- What you need to do:
Please copy every record exactly as it is written.
START Data supplied
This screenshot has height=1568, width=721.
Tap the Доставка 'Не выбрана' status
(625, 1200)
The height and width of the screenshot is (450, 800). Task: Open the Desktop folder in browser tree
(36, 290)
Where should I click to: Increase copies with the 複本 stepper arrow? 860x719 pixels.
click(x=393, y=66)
END Data supplied
- Response to the task:
This screenshot has height=1568, width=721.
Tap the Доставка 'Не выбрана' status
(625, 1200)
The height and width of the screenshot is (450, 800). Task: Open the Desktop folder in browser tree
(36, 290)
Where should I click to: Increase copies with the 複本 stepper arrow? 860x719 pixels.
click(x=393, y=66)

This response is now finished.